##### GIVEN TEXT

Another content-heavy, link-filled post to get you through the weekend!
I recently read a Reddit question that also describes how servicemembers turn into landlords:
I’m in the military, eligible for a housing allowance based on my rank and typical rent levels for this ZIP code. I see the following three options for housing:
1) Live on base. Pay no rent or utilities but forfeit the additional income of the allowance. From a financial independence standpoint this would be awesome because it would put me a little closer to work and the gyms, but the houses are often of low quality and the waiting list is long. This seems like the easiest, relatively no-hassle way to have a house with my spouse.
2) Live off base and rent an apartment. This is what I currently do, and since I picked a small apartment close to base with cheap rent, I pocket several hundred dollars a month after rent and utilities are paid. Definitely FI living, but there are a lot of things we value that apartment living cannot offer.
3) Live off base but buy a house. I would receive the housing allowance but instead of using it to pay a landlord I could build some equity and perhaps generate additional income.
The easy pros:
- A house for my wife and (future) family.
- Creative control over our living space.
- A backyard, which means a garden and probably chickens.
- A garage, for building and maintaining ALL our things.
The easy cons:
- I can handle most of the maintenance… if I’m not deployed.
- We’ll only be living there 3-4 years before moving. But this is common around bases – the market is always fairly strong because military families are always coming and going. We have even entertained the idea of keeping the property and renting it.
So what do you think? Anything I’m missing? Any ideas?
You can see where this servicemember’s logic is going. We buy a home for the best of reasons: lifestyle, family, control over our own turf, perhaps a little extra money each month, and maybe growing some equity.
But then we get transfer orders and face the decision: Sell it or rent it?
First, figure out the right factors for your decision. If you’re on your first or second tour, then you’re probably still building up your savings and your retirement funds. You might not have the assets to risk pouring thousands of dollars into landlording. If you bought this property in your younger years, then statistically it’s highly unlikely that you will care to return to it in your later years. You may love the area, and it may be close to family, but that particular home is probably not in the right school district or big enough for your family or suited to your latest needs. Worst of all, avoid falling in love with the house because of memories and sentiment. If you’re going to be a landlord, then that house is a depreciating pile of deteriorating building materials– and you may not even be in the same time zone, let alone able to take care of it.
Second, consider your short-term plans and long-term goals. Do you feel obligated to be a landlord because you don’t have enough money to sell the house? Do you still think that you’ll return to the home in a later tour, or after you leave the military? Do you think that you’ll be gaining equity from all those rent checks? Is this an investment that will support your financial independence?
Frankly, I’m trying to discourage you from being a landlord. I’ve been one for over 20 years, in two different properties, and it’s generally a chore. Many homeowners lack the temperament to be landlords and property managers. It can be a huge obligation with no easily determined exit. Like any other job, at some point it’s going to be a lot of work– probably at the worst possible time. It will occasionally cost thousands of dollars to keep the home in good shape for good tenants. The investor psychology aspect of loss aversion means that landlording’s profits are less enjoyable than the pain of the expenses.

##########
##### EXTRACTED RECORDS

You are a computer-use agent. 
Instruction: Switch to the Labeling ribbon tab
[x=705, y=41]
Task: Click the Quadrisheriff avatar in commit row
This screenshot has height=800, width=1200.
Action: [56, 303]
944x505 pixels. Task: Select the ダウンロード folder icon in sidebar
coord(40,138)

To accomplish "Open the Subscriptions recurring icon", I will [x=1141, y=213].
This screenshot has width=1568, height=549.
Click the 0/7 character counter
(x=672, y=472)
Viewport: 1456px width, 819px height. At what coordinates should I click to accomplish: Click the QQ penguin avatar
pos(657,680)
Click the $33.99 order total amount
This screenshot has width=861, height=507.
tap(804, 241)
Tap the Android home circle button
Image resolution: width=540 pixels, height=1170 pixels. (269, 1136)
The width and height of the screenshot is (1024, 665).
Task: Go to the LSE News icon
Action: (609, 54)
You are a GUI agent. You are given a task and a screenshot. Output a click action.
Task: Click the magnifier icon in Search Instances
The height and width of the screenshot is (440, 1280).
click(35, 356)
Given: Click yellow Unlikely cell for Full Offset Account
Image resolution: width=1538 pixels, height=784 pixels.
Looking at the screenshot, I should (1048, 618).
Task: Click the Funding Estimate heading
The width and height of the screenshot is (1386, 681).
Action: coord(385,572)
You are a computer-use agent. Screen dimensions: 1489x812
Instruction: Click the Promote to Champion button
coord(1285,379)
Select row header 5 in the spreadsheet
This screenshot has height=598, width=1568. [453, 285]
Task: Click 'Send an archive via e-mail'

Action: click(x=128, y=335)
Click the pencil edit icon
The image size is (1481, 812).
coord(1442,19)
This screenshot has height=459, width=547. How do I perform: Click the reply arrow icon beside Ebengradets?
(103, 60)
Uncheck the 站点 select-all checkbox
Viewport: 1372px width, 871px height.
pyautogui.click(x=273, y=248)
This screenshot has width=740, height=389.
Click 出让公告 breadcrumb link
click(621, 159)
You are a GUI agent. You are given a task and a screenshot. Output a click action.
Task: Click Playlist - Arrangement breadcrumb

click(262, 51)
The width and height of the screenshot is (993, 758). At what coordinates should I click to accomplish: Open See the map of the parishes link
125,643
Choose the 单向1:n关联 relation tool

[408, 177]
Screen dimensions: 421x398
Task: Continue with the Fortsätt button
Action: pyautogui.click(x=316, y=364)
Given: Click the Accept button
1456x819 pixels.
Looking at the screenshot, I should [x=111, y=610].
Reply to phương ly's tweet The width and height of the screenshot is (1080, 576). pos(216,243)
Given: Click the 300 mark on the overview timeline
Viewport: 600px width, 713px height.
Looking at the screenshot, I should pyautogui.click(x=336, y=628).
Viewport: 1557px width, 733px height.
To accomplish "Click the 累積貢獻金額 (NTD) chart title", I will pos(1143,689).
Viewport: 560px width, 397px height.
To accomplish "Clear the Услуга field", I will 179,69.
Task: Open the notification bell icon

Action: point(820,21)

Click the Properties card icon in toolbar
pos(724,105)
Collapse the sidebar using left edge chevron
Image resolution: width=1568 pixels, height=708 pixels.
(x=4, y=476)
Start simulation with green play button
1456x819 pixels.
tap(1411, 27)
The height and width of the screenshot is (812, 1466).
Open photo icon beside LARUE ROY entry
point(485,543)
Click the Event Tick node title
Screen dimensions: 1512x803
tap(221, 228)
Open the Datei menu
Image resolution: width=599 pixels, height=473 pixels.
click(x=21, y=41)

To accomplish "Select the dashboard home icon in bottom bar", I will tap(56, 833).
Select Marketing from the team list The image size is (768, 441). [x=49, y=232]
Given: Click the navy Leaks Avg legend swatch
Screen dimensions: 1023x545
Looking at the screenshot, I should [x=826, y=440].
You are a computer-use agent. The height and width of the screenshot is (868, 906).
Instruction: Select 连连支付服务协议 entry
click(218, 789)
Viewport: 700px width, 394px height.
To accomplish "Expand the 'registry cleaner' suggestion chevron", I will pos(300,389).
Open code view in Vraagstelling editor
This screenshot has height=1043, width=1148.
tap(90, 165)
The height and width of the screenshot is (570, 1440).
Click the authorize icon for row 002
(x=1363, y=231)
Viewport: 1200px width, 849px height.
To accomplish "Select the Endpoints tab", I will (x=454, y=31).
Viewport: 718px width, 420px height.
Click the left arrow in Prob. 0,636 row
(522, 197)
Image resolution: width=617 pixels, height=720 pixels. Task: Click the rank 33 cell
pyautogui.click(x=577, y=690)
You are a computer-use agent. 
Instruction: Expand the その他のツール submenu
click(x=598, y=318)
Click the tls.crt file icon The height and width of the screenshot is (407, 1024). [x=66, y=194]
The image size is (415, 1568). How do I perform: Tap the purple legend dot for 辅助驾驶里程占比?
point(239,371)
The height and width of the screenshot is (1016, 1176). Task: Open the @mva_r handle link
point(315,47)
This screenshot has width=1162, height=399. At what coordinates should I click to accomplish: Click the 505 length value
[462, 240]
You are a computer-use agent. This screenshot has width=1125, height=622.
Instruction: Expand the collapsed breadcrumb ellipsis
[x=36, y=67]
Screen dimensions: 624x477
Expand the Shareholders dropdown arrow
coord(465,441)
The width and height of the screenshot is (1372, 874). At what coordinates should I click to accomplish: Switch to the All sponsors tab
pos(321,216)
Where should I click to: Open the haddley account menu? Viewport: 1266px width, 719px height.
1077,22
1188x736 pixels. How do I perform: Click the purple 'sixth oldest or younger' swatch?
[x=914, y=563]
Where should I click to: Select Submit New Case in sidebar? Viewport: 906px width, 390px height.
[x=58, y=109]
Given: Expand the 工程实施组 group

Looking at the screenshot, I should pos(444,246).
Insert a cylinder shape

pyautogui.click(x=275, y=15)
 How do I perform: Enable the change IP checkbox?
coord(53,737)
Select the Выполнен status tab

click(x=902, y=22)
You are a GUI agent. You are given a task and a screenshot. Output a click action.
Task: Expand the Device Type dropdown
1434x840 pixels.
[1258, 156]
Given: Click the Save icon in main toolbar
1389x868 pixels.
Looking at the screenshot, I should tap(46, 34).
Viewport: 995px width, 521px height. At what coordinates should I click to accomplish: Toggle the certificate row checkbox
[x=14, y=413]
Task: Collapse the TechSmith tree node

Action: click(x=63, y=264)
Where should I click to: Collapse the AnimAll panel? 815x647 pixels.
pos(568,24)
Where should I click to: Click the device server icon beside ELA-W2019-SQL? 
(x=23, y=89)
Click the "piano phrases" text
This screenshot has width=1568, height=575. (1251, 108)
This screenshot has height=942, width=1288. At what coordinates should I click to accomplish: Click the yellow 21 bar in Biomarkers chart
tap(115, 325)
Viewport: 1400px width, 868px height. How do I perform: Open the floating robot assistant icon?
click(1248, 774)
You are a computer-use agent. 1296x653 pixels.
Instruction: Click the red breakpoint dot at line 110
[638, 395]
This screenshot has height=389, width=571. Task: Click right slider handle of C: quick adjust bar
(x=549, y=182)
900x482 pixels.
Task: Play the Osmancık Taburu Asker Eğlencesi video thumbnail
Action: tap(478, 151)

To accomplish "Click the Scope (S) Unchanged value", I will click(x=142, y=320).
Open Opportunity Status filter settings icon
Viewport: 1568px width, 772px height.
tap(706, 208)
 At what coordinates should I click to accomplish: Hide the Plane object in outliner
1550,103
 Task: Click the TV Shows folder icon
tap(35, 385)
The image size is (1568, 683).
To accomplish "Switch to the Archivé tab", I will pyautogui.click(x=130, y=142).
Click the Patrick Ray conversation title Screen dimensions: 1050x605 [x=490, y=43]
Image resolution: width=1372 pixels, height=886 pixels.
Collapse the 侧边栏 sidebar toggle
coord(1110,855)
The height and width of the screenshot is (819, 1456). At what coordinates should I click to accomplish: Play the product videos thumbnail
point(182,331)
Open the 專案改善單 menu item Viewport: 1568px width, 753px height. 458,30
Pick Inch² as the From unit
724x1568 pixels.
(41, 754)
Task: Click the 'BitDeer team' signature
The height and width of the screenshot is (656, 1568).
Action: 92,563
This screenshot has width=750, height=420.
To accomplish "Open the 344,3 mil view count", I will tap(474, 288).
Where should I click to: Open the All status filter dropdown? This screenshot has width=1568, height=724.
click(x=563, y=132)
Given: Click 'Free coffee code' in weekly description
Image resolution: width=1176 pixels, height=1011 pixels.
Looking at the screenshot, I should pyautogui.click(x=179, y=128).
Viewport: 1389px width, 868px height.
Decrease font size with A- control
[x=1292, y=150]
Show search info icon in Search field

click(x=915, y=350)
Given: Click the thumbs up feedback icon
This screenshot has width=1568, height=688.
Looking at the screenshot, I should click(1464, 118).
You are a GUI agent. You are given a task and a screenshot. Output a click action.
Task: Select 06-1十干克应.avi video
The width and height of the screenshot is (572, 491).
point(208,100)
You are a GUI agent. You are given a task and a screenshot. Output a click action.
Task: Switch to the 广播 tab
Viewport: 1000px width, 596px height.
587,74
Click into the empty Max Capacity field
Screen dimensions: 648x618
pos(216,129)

##########

◆ TO DO ◆
a. Decide whether each statement agrees with the post on military housing and landlording, answering yes or no and quoting the words of the post that decide it. (i) The Reddit poster currently rents an apartment off base. (ii) The author has been a landlord in three different properties. (iii) The Reddit poster expects to live in a purchased house for 3-4 years before moving.
b. Translate this sentence from the post on military housing and landlording into Spanish: "Many homeowners lack the temperament to be landlords and property managers."

◆ RESPONSES FOR EACH TASK ◆
a.
(i) Yes: "This is what I currently do"
(ii) No: "I’ve been one for over 20 years, in two different properties"
(iii) Yes: "We’ll only be living there 3-4 years before moving."

b. Muchos propietarios de vivienda carecen del temperamento para ser caseros y administradores de propiedades.